How I sequenced my genome at home

Posted by Finbarr 1 day ago

Comments

Comment by Bender 1 day ago

Once a person has their own DNA how do they analyze it to find known attributes like genetic dysfunctions, diseases and other characteristics without sharing said DNA with a third party?

This X post ultimately links to iwantosequencemygenomeathome.com [1]

[1] - https://iwantosequencemygenomeathome.com/

Comment by tdido 1 day ago

You can go a very long way just mapping your DNA reads to a reference genome [0]. This reference will have associated annotations of different types, e.g. mutations, which automatically give you relevant information about your own genome by being present in it (or not).

Mapping is a fairly straightforward process where SOTA software is FOSS (as is most bioinformatics software). Accessing databases can be as simple as linking your data to the UCSC genome browser [1]. Of course, if you want to go the manual way, the sky is the limit.

[0] https://www.gencodegenes.org/human/

[1] https://genome.ucsc.edu/

Comment by Bender 21 hours ago

Thankyou for this! Their data formats doc even describes how to use these in perl.
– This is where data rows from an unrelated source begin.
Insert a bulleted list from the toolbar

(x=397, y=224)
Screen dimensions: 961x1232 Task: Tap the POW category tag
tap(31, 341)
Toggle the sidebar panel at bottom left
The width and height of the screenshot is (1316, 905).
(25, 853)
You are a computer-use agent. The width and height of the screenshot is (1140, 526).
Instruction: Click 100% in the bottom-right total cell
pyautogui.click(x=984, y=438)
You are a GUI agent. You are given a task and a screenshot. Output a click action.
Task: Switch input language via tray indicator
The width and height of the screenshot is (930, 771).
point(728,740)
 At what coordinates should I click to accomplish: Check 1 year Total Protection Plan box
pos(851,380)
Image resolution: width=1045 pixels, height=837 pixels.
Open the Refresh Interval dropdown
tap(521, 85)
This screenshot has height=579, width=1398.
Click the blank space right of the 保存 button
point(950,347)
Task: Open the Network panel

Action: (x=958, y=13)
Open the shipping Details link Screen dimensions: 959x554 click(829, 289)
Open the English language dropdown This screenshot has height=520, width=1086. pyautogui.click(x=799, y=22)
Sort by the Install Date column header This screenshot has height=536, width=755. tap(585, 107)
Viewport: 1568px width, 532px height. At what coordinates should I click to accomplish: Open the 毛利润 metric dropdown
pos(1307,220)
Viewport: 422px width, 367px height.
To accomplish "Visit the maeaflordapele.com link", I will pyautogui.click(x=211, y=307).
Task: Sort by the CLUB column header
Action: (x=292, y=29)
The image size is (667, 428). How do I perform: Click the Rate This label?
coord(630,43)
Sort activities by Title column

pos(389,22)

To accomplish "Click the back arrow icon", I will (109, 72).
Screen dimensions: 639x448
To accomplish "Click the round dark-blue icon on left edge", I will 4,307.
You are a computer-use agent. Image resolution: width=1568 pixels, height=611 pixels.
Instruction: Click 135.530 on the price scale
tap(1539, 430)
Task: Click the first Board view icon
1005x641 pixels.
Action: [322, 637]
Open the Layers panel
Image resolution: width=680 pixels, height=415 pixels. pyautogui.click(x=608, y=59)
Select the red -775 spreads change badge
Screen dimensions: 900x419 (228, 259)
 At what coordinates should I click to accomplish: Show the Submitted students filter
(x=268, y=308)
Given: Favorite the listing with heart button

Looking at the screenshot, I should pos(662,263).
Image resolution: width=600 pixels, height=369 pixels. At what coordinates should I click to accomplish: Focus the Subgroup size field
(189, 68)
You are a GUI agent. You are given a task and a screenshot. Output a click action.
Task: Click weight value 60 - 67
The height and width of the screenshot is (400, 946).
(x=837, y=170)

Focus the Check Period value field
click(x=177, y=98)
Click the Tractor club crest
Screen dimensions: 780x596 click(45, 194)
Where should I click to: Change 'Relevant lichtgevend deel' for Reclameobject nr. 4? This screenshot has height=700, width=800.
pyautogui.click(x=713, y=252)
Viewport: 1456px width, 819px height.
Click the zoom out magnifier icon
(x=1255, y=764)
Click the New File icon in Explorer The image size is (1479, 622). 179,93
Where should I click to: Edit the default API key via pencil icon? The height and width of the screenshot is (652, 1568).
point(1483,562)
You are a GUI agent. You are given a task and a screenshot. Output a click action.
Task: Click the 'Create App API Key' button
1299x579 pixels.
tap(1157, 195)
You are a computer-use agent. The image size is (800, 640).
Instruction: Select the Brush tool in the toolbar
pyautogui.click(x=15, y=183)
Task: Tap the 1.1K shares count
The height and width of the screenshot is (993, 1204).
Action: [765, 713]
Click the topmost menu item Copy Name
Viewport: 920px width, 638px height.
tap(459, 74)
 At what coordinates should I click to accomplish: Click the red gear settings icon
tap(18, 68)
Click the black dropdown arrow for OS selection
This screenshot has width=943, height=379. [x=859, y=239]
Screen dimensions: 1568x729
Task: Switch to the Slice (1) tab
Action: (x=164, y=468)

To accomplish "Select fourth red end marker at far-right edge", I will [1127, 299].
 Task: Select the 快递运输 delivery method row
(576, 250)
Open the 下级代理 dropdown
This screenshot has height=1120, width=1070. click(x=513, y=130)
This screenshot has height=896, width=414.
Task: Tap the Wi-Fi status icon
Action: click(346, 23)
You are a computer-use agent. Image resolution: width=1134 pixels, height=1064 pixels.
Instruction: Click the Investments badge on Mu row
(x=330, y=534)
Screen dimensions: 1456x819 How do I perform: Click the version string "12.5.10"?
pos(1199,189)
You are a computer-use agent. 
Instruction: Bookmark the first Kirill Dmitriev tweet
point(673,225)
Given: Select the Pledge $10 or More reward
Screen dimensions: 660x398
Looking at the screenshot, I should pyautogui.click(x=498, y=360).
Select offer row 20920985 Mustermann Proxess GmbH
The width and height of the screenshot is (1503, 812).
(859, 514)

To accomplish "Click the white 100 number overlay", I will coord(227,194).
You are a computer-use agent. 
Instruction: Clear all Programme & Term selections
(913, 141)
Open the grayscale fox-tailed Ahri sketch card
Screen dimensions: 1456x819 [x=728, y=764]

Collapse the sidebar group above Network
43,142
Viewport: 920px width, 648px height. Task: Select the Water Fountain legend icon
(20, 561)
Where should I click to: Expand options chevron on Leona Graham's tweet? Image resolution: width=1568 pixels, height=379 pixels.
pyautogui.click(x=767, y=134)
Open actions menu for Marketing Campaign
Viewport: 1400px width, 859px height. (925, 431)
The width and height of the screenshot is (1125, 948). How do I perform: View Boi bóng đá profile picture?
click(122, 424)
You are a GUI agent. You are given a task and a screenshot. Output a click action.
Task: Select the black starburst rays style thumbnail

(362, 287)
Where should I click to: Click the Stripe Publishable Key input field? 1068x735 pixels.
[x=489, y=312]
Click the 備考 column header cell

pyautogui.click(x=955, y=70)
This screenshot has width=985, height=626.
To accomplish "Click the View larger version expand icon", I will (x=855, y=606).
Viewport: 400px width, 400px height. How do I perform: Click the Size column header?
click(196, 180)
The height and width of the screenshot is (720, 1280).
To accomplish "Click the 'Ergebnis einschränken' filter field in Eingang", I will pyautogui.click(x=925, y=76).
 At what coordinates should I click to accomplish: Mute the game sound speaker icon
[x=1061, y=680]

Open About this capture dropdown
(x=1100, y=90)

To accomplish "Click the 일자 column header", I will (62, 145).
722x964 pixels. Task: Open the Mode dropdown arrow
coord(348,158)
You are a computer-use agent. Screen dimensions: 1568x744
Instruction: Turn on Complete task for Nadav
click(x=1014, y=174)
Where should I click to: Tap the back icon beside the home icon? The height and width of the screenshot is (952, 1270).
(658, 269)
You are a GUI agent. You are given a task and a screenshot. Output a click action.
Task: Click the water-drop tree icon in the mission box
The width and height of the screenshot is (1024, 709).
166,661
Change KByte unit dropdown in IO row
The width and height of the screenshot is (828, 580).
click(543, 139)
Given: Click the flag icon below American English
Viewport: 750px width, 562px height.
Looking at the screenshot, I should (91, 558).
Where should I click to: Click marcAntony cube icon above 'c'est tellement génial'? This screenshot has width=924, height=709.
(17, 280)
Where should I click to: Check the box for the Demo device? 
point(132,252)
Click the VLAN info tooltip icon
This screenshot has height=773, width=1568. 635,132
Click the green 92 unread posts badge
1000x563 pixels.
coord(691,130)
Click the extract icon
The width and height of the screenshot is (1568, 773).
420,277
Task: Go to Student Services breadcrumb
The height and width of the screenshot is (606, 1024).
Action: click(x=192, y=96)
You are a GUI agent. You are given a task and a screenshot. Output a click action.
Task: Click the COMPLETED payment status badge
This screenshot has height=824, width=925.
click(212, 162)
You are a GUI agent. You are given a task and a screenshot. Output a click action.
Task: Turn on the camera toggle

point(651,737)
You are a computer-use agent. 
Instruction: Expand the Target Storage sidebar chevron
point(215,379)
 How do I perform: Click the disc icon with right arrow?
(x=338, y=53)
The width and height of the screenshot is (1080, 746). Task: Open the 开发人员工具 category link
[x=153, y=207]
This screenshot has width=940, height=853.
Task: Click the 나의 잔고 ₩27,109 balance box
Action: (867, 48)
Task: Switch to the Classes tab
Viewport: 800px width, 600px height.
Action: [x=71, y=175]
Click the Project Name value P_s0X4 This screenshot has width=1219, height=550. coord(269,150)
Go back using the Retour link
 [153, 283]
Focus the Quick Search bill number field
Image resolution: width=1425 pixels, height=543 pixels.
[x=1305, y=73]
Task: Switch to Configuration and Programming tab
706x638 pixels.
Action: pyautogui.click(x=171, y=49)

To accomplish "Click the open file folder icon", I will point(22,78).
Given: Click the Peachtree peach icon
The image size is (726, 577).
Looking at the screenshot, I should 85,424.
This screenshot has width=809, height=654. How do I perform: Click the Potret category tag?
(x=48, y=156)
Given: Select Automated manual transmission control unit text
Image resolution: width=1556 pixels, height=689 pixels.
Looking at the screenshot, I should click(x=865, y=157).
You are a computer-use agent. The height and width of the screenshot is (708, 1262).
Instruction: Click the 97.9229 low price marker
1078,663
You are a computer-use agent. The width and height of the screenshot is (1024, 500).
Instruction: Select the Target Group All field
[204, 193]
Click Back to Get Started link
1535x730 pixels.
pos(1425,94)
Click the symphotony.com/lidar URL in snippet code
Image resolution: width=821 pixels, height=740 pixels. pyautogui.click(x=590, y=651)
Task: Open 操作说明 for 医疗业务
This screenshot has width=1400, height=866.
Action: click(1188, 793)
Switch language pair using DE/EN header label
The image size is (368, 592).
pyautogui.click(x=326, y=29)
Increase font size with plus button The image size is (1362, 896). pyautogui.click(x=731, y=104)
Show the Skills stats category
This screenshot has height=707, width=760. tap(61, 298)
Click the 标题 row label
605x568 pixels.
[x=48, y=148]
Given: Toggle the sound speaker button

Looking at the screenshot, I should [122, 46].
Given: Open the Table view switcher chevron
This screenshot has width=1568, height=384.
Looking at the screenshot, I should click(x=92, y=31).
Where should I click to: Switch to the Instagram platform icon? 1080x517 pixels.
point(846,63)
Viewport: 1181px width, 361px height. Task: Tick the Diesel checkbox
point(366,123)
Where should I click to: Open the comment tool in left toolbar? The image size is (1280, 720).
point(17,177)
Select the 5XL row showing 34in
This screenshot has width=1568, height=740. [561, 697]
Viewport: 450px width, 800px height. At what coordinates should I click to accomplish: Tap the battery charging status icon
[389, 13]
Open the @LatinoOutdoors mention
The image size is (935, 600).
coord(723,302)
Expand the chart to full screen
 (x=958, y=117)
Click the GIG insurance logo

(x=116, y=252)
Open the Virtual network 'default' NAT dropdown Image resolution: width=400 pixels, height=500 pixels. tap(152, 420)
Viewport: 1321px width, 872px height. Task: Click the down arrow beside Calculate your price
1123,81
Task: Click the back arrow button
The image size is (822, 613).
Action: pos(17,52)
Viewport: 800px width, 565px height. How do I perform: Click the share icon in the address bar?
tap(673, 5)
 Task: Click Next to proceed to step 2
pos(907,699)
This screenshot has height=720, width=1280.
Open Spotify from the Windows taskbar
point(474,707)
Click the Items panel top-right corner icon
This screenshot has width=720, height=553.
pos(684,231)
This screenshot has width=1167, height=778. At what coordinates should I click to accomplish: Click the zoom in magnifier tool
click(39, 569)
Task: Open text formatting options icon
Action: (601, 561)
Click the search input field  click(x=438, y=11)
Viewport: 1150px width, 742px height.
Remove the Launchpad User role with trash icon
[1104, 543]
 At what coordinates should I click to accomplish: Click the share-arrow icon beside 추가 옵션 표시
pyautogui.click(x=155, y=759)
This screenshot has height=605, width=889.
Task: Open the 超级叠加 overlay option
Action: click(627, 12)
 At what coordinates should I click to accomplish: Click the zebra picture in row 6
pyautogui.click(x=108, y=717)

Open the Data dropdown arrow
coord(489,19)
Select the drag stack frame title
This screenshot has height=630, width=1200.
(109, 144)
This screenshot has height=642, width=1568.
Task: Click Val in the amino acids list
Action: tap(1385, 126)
Comment by tim333 22 hours ago

There was a thing from Patrick Collison recently

>by far the most useful preventative medical advice that I've ever received has come from unleashing coding agents on my genome, having them investigate my specific mutations, and having them recommend specific follow-on tests and treatments.

https://x.com/patrickc/status/2045164908912968060

Comment by rolph 1 day ago

nanopore sequencing:

https://pmc.ncbi.nlm.nih.gov/articles/PMC9966803/

https://en.wikipedia.org/wiki/Nanopore_sequencing

https://pubs.acs.org/doi/10.1021/acs.langmuir.4c04961

BTW this tech can be used for more than sequencing, if you can arbitrarily pushmepullya the strand back and forth through the pore, or join the strand ends and cycle a hoop through the pore you can read, snip, splice, and continue, until you have a customized strand.